REQUIREMENT: Arrange every line of the listing below as a numbered list, leaving out the blank lines.

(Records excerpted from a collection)
:::::
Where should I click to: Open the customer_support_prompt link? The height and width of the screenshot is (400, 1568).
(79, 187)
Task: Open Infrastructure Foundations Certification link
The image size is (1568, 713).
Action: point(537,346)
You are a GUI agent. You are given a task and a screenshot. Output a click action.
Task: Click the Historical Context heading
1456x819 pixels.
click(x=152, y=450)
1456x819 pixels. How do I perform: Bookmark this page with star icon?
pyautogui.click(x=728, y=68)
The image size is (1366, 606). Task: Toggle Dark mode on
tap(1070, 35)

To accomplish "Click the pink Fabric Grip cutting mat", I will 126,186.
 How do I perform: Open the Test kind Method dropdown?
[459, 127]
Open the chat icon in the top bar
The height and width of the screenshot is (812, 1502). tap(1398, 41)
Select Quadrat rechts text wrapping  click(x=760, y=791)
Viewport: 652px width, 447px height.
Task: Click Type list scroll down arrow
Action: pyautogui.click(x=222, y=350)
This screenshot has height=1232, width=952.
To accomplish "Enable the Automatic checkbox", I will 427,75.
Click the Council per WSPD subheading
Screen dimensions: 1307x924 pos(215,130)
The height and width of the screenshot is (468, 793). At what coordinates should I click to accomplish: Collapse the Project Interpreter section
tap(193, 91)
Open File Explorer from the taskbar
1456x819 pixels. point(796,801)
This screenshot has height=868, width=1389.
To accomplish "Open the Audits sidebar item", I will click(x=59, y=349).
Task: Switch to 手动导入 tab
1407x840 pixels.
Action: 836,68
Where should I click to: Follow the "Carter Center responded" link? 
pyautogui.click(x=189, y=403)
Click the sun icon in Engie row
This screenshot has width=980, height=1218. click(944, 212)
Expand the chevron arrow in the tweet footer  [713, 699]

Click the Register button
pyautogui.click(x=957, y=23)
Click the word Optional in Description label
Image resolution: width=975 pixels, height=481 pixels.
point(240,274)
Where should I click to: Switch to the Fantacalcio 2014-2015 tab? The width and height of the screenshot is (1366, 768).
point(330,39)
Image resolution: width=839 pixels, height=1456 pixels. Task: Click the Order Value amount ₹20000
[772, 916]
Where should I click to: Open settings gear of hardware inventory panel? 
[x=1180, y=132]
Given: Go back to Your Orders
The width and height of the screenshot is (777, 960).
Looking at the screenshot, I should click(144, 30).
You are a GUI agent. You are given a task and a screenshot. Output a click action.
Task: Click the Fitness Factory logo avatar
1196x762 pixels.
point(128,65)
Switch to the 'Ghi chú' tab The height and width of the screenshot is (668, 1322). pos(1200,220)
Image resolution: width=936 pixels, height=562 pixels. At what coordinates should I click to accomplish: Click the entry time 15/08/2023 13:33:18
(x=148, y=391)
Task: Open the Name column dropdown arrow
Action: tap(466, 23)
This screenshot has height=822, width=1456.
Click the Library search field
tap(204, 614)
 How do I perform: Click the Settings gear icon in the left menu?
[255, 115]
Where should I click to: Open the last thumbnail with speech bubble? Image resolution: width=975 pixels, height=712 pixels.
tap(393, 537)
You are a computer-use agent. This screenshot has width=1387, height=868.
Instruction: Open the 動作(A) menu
:::::
FINAL RESULT:
1. Where should I click to: Open the customer_support_prompt link? The height and width of the screenshot is (400, 1568).
2. (79, 187)
3. Task: Open Infrastructure Foundations Certification link
4. The image size is (1568, 713).
5. Action: point(537,346)
6. You are a GUI agent. You are given a task and a screenshot. Output a click action.
7. Task: Click the Historical Context heading
8. 1456x819 pixels.
9. click(x=152, y=450)
10. 1456x819 pixels. How do I perform: Bookmark this page with star icon?
11. pyautogui.click(x=728, y=68)
12. The image size is (1366, 606). Task: Toggle Dark mode on
13. tap(1070, 35)
14. To accomplish "Click the pink Fabric Grip cutting mat", I will 126,186.
15.  How do I perform: Open the Test kind Method dropdown?
16. [459, 127]
17. Open the chat icon in the top bar
18. The height and width of the screenshot is (812, 1502). tap(1398, 41)
19. Select Quadrat rechts text wrapping  click(x=760, y=791)
20. Viewport: 652px width, 447px height.
21. Task: Click Type list scroll down arrow
22. Action: pyautogui.click(x=222, y=350)
23. This screenshot has height=1232, width=952.
24. To accomplish "Enable the Automatic checkbox", I will 427,75.
25. Click the Council per WSPD subheading
26. Screen dimensions: 1307x924 pos(215,130)
27. The height and width of the screenshot is (468, 793). At what coordinates should I click to accomplish: Collapse the Project Interpreter section
28. tap(193, 91)
29. Open File Explorer from the taskbar
30. 1456x819 pixels. point(796,801)
31. This screenshot has height=868, width=1389.
32. To accomplish "Open the Audits sidebar item", I will click(x=59, y=349).
33. Task: Switch to 手动导入 tab
34. 1407x840 pixels.
35. Action: 836,68
36. Where should I click to: Follow the "Carter Center responded" link? 
37. pyautogui.click(x=189, y=403)
38. Click the sun icon in Engie row
39. This screenshot has width=980, height=1218. click(944, 212)
40. Expand the chevron arrow in the tweet footer  [713, 699]
41. Click the Register button
42. pyautogui.click(x=957, y=23)
43. Click the word Optional in Description label
44. Image resolution: width=975 pixels, height=481 pixels.
45. point(240,274)
46. Where should I click to: Switch to the Fantacalcio 2014-2015 tab? The width and height of the screenshot is (1366, 768).
47. point(330,39)
48. Image resolution: width=839 pixels, height=1456 pixels. Task: Click the Order Value amount ₹20000
49. [772, 916]
50. Where should I click to: Open settings gear of hardware inventory panel? 
51. [x=1180, y=132]
52. Given: Go back to Your Orders
53. The width and height of the screenshot is (777, 960).
54. Looking at the screenshot, I should click(144, 30).
55. You are a GUI agent. You are given a task and a screenshot. Output a click action.
56. Task: Click the Fitness Factory logo avatar
57. 1196x762 pixels.
58. point(128,65)
59. Switch to the 'Ghi chú' tab The height and width of the screenshot is (668, 1322). pos(1200,220)
60. Image resolution: width=936 pixels, height=562 pixels. At what coordinates should I click to accomplish: Click the entry time 15/08/2023 13:33:18
61. (x=148, y=391)
62. Task: Open the Name column dropdown arrow
63. Action: tap(466, 23)
64. This screenshot has height=822, width=1456.
65. Click the Library search field
66. tap(204, 614)
67.  How do I perform: Click the Settings gear icon in the left menu?
68. [255, 115]
69. Where should I click to: Open the last thumbnail with speech bubble? Image resolution: width=975 pixels, height=712 pixels.
70. tap(393, 537)
71. You are a computer-use agent. This screenshot has width=1387, height=868.
72. Instruction: Open the 動作(A) menu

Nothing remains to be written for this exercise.